**Directions for this task**. The answer should contain all of the records below, each one copied word for word.

** Data in this exercise follows **

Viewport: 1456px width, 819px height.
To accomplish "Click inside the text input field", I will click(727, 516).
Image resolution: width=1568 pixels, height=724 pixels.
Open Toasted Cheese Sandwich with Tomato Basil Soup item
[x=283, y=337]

** End of Data in this exercise **

**Solution**.
Viewport: 1456px width, 819px height.
To accomplish "Click inside the text input field", I will click(727, 516).
Image resolution: width=1568 pixels, height=724 pixels.
Open Toasted Cheese Sandwich with Tomato Basil Soup item
[x=283, y=337]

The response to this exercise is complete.